Speaking of the toll of war, 58,000 American lives, 3 million dead in Vietnam, Clinton said “this shared suffering has given our countries a relationship unlike any other.”

He said it links the 1 million Americans of Vietnamese ancestry, the 3 million U.S. veterans and others who served here during the conflict, and “are forever connected to your country.”

Clinton said it also is shared in the effort to find and identify the remains of 1,400 Americans still listed as missing in action in Vietnam and in U.S. assistance to the Vietnamese in trying to account for their 300,000 missing. He said it was Vietnamese cooperation in that mission that made possible the resumption of trade in 1994, of diplomatic relations in 1995, and a new trade agreement in 2000.

“Finally, America is coming to see Vietnam as your people have asked for years, as a country, not a war,” Clinton said. He said it is a country “emerging from years of conflict and uncertainty to shape a bright future.”

Clinton urged that it be a future built on freer trade – and also on freedoms now restricted by the communist regime. On the red carpeted stage behind him was a larger-than-life bust of the man who emblemized that regime and the American defeat of 1975 while he lived, Ho Chi Minh.

The president said the knowledge to be gained on campuses like Hanoi’s will be vital in the future of globalization of economies, and so will the freedom to explore, travel, think, speak, worship and dissent.

“All this makes our country stronger in good times and in bad,” Clinton said. “We do not seek to impose these ideals, nor should we. Vietnam is an ancient and enduring country.”

“You have proved to the world that you will make your own decisions,” he said. But his words were a summons to a turn away from the barriers of the communist way.

Later at a state dinner, Clinton made the same point. “The history we leave behind is painful and hard,” he said in a toast. “We must not forget it but we must not be controlled by it.”

On a hectic day, there was a quiet moment in his tour of the ancient Temple of Literature, now a park-like museum, sponsored in part by American Express.

Outside its head-high walls, Vietnamese street life blared on, a cacophony of horns and street noise, the rush of cars and bicycles. The street where Clinton’s motorcade waited had been blocked to traffic, yet crowded with people who stood eight and 10 deep on the sidewalk.

They cheered as he emerged, and he walked straight to them, to grasp hands in the style of the old vote hunter.

Smiling, then waving, he worked his way a half block, then went into Craft Link, a Vietnamese handicrafts shop. He strolled among the scarves, tapestries, purses and baskets, buying a shopping bag full but keeping his purchases to himself.

## Your tasks
1. Rewrite the paragraph of the Clinton article that begins "Smiling, then waving" in one shorter sentence, keeping its main facts.
2. Reproduce the passage of the Clinton article word for word, starting with "Outside its head-high" and going on through "purchases to himself.".

## Supplied data
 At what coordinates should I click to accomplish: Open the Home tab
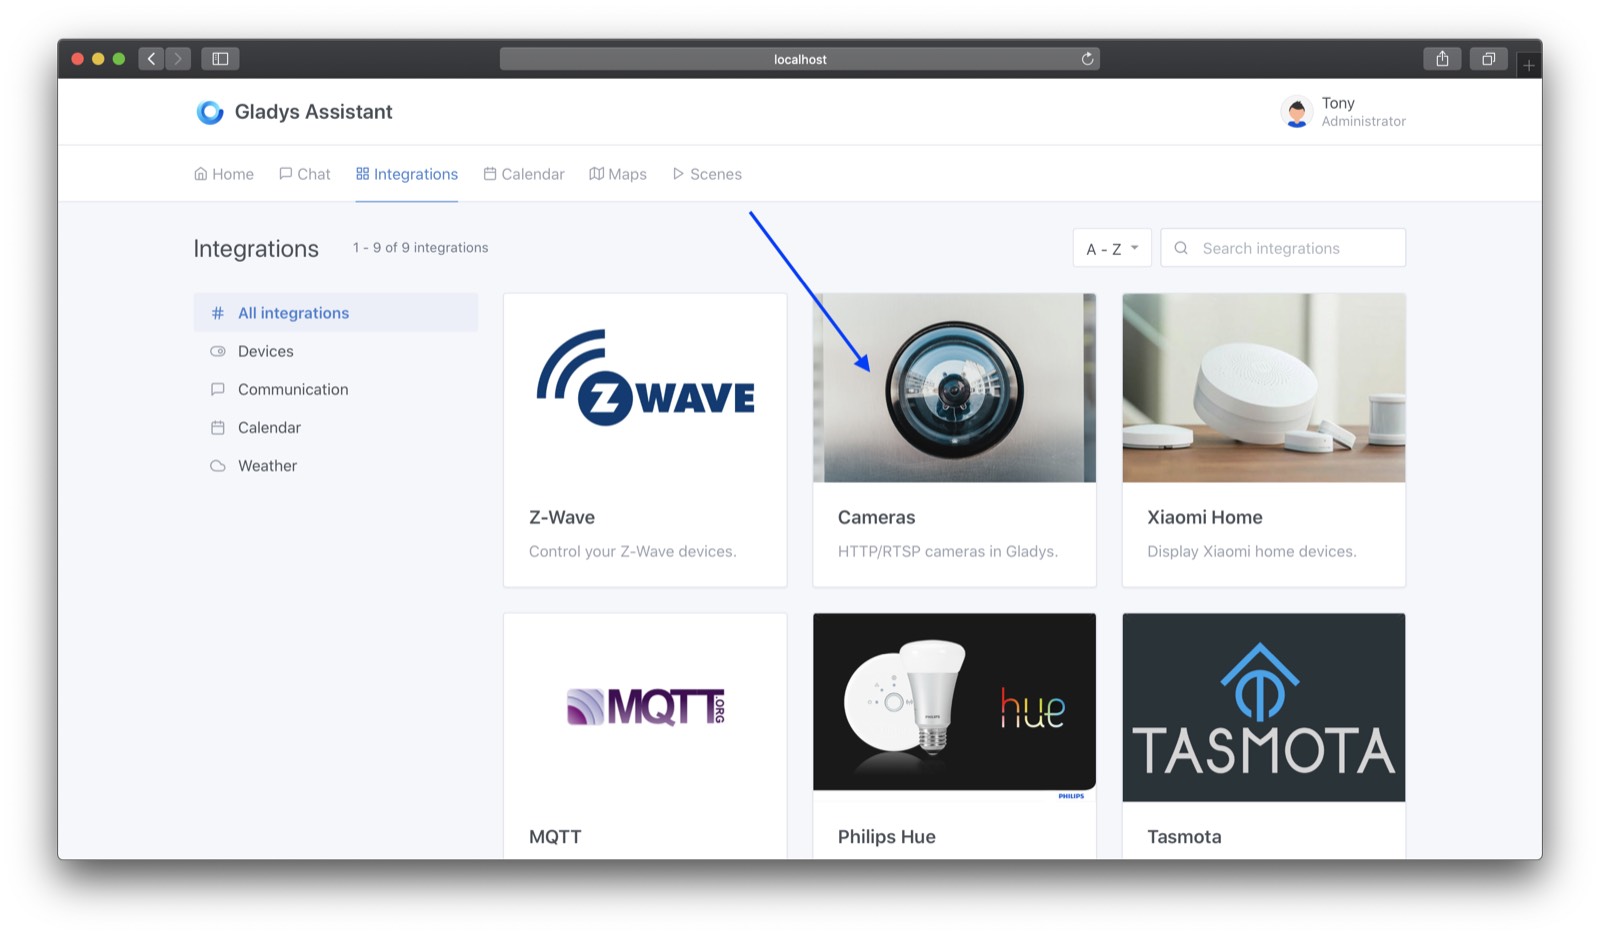coord(224,174)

## Results in order
1. Clinton smiled, waved, and worked his way half a block to Craft Link, a Vietnamese handicrafts shop, where he strolled among the scarves, tapestries, purses and baskets and filled a shopping bag without revealing what he bought.

2.
Outside its head-high walls, Vietnamese street life blared on, a cacophony of horns and street noise, the rush of cars and bicycles. The street where Clinton’s motorcade waited had been blocked to traffic, yet crowded with people who stood eight and 10 deep on the sidewalk.

They cheered as he emerged, and he walked straight to them, to grasp hands in the style of the old vote hunter.

Smiling, then waving, he worked his way a half block, then went into Craft Link, a Vietnamese handicrafts shop. He strolled among the scarves, tapestries, purses and baskets, buying a shopping bag full but keeping his purchases to himself.